The scanning phase is, by far, the most time/space consuming. MG4J will work with little memory, but more memory will make it possible to build larger batches, which can then be merged more quickly and without opening too many files. You shoiuld set the JVM memory as high as you can go, and a number of documens per batch that does not cause too many compactions (or most of the time will be spent in the garbage collector), always keeping in mind that larger batches are better. If you experience out-of-memory errors (but it shouldn't happen!), just lower the number of documents per batch. Note that the memory compaction performed by MG4J seems to make the JVM erroneously think that there is too much garbage collection, sometimes resulting in an OutOfMemoryError due to excessive garbage-collector overhead. Please use the option -XX:-UseGCOverheadLimit to overcome the problem.
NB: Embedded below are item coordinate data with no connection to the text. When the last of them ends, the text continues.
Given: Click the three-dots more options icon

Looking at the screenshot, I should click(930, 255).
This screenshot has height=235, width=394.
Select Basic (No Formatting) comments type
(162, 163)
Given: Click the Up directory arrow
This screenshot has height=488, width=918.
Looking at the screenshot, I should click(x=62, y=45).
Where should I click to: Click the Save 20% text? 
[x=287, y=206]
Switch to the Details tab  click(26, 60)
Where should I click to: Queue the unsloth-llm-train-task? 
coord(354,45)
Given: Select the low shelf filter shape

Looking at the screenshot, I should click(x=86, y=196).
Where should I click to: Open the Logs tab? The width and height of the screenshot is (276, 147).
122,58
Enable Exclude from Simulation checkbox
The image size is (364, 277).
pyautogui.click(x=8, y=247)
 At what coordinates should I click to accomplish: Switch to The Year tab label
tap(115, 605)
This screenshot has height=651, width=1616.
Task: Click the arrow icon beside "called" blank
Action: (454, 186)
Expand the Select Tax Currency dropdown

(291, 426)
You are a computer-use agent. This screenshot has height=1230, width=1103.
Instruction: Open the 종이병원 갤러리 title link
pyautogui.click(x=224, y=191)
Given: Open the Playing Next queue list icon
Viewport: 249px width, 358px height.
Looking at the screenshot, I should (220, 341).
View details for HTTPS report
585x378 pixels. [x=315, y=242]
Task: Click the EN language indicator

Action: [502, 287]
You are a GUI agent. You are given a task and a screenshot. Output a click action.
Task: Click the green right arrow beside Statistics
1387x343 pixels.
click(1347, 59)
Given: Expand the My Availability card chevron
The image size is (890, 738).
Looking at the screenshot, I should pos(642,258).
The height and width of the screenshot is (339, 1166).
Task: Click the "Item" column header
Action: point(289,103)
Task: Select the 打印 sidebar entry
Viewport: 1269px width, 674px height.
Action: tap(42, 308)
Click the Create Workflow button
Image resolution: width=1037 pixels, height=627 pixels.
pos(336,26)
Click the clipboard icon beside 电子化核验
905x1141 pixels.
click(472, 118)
The kind of document sequence is going to influence heavily the indexing time. The best way of providing data to MG4J is to stream documents to the standard input, separating them with a character (usually, newline or NUL). This is the default choice if you do not specify explicitly a collection. Other kind of collections (e.g., database-based collections) might be reasonably efficient, but, for instance, do not expect great results from document sequences retreving documents directly from the file system one at a time.

Remember that the indexer will produce a number of subindices, and this number will depend on the overall number of occurrences (which is, essentially, proportional to the total document size). Combining these subindices (or accessing them using an on-the-fly index combiner) has a cost in time that increases logarithmically with the number of subindices. Moreover, for each subindex an on-the-fly combiner needs to allocate buffers, so the memory cost for batch or on-the-fly combination increases linearly with the number of subindices. The rule of thumb is that you should try to make batches as large as possible, but you should also check the logs because working with an almost full heap can slow down Java significantly, and exaggeratly large batches can cause slowdown because of the large number of cache misses.